Thoughtful Blockchain Regulation without Stifling Innovation

In this post I would be discussing the hot debate going on regarding blockchain regulations and the way it can be balanced with innovation. Blockchain technology, as we have discussed quite a lot of times before, is a distributed ledger that underlies crypto-currencies, and has become a vital factor for financial industry as virtual currencies like bitcoin are becoming increasingly popular. The rise of the blockchain technology can greatly transform how monetary transactions are carried out around the globe, leading to major disruptions for many industries, especially banking and finance. And like anything else concerned with money, the emerging blockchain technology is also raising cyber security and regulatory compliance questions both for businesses and consumers it serves.

In view of the polarizing debate regarding bitcoin, the regulators must think whether blockchain technology is equivalent to Internet of 25 years ago. Bitcoin, which raised the concept of blockchain in 2009[1], is a value transfer mechanism that works like a commodity or currency. It is questionably, the most significant financial innovation since global financial crisis of 2008. At first, only few people were aware of or cared about the bitcoin; however, widespread coverage by media of the Silk Road, an online platform for illegal drugs selling and buying that is transacted in bitcoin, introduced virtual currency to the public, with immense bad publicity. Since 2013, the bitcoin’s blockchain innovation however, has got much focus by numerous venture capitalists. In 2015, for instance, a number of huge Wall Street investments were seen in blockchain technology.

It is to be noted that apart from all the transformational benefits of blockchain, there are still some inherent risks that have immensely gained the focus of regulators. We are still unaware of all the implications involving this novel technology, including the unwanted consequences, theoretic failure scenarios and the complete extent to which it can be misused for terrorism financing and money laundering. The distributed nature of the blockchain based systems upsets the customer identification pattern central to laws on countering the financing of terrorism and anti-money laundering (CFT/AML)[2]. For instance, each financial institution is liable for its KYC (Know Your Customer) investigations; however, how can business carry out due diligence on each user across a distributed and decentralized payment system?

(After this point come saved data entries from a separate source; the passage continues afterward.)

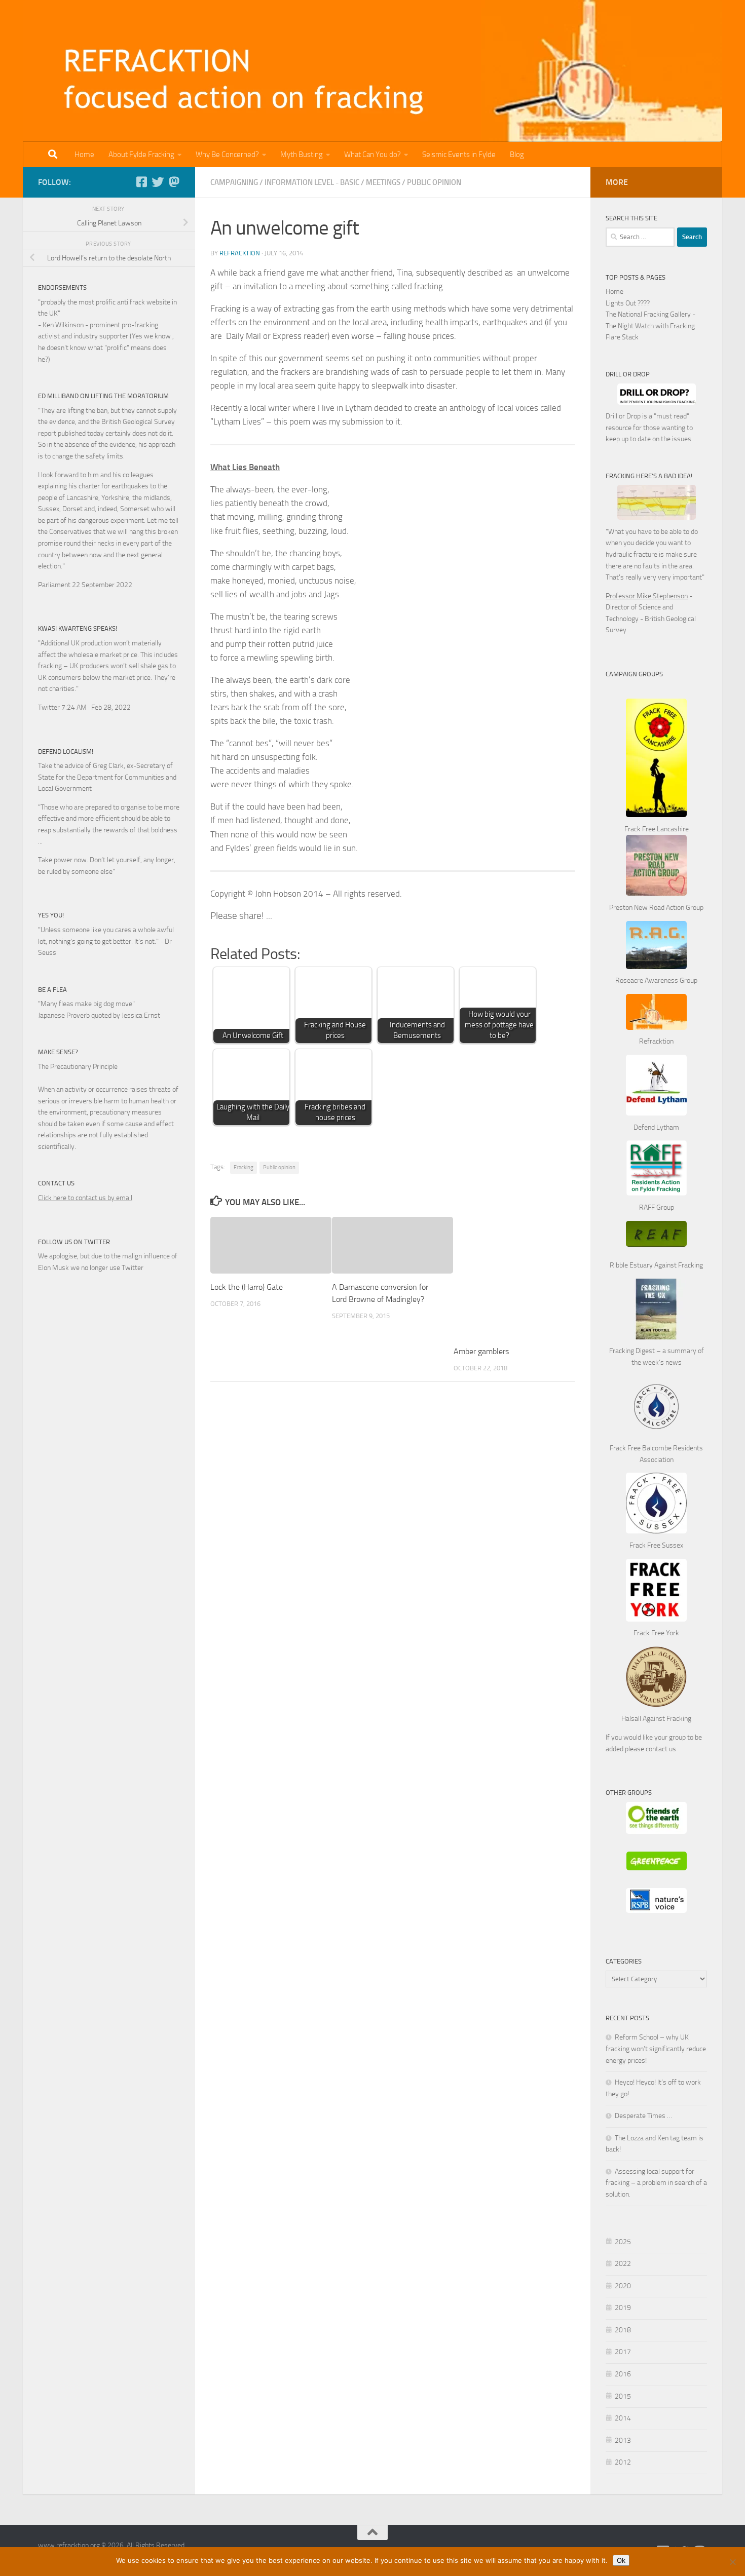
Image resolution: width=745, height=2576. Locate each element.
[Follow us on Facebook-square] (141, 182)
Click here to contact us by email (85, 1198)
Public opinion (279, 1167)
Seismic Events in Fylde (459, 154)
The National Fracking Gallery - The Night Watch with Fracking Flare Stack (650, 325)
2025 (623, 2242)
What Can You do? (372, 154)
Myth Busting (301, 154)
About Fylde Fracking (141, 154)
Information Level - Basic (312, 182)
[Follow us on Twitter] (158, 182)
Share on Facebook (283, 924)
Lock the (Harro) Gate (246, 1287)
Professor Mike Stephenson (647, 596)
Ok (621, 2560)
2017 (623, 2352)
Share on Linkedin (336, 924)
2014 (623, 2418)
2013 (623, 2440)
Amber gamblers (481, 1351)
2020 (623, 2286)
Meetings (383, 182)
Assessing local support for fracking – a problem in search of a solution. (656, 2183)
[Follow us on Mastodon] (174, 182)
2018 (623, 2330)
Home (84, 154)
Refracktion (239, 253)
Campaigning (234, 182)
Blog (517, 154)
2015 (623, 2396)
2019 (623, 2307)
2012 (623, 2462)
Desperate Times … (643, 2115)
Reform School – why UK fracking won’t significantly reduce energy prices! (656, 2048)
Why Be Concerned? (227, 154)
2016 (623, 2374)
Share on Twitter (310, 924)
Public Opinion (434, 182)
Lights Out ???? (628, 303)
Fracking (243, 1167)
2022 (623, 2263)
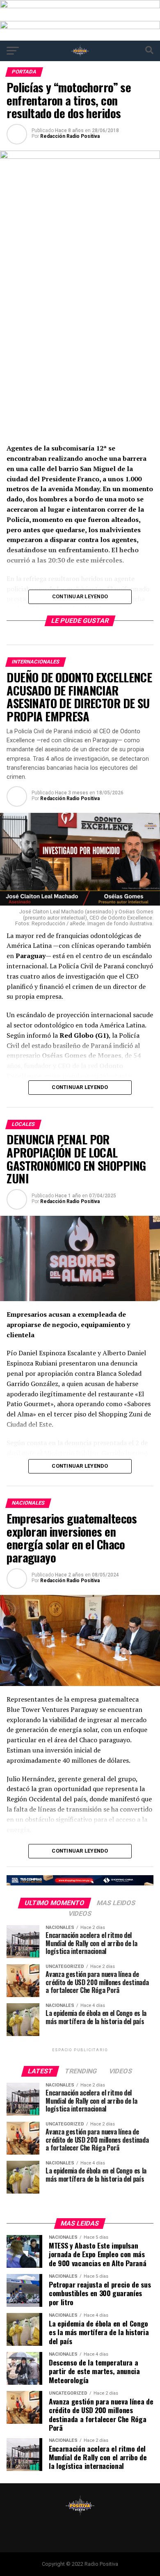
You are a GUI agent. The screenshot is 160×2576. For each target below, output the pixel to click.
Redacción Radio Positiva (70, 136)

The criminal misuse of the bitcoin currency has already been seen in numerous high profile fraud and laundering cases. One of the board members of a nonprofit Bitcoin Foundation faced charges for money laundering in 2014, for supposedly conspiring with bitcoin exchange operator to sell USD 1 million in bitcoin to the Silk Road black market users[3]. In the same year, Mt. Gox, a Japan based world’s biggest bitcoin exchange, announced the stealing of USD 500 million in bitcoins by hacker from its poorly protected system. Former Gox CEO Marl Karpeles was charged by the Japanese prosecutors later with embezzlement, with an accusation of stealing USD 2.66 million from the clients[4]. Other regulatory and compliance challenges include global reach of the virtual currencies, consumer protection, feeble internet governance and cyber security.

While many countries like China, Thailand and Russia at first banned bitcoin, the other states like the United States, Germany and United Kingdom have been seen as more supportive for this innovation, though with a careful attitude. In the United States, the regulators are aggressively looking into matters of virtual currency compliance, regulation and related issues. For instance[5]:

  • The Office of Foreign Asset Control (OFAC) possesses the authority on digital currency exchanges made by the citizens of the United States to sanctioned bodies and entities.
  • The Financial Crime Enforcement Network (FinCEN) has published guidance and rulings regarding when virtual currency businesses must register as the money service entities.

It is quite early to predict the efficiency of these primary regulatory measures and how they will impact the financial industry. Benjamin Lawsky, New York DFS Commissioner fluently summarized the problem of balancing regulation and innovation in a Reddit Ask-Me-Anything session, conducted recently, stating that if we can avail proper guardrails in place to avoid money laundering, we can take a deep breath and in fact pay attention to make sure that virtual currency businesses progress and keep developing and innovating themselves. Nonetheless, we all are very excited regarding what the future brings with this powerful innovation.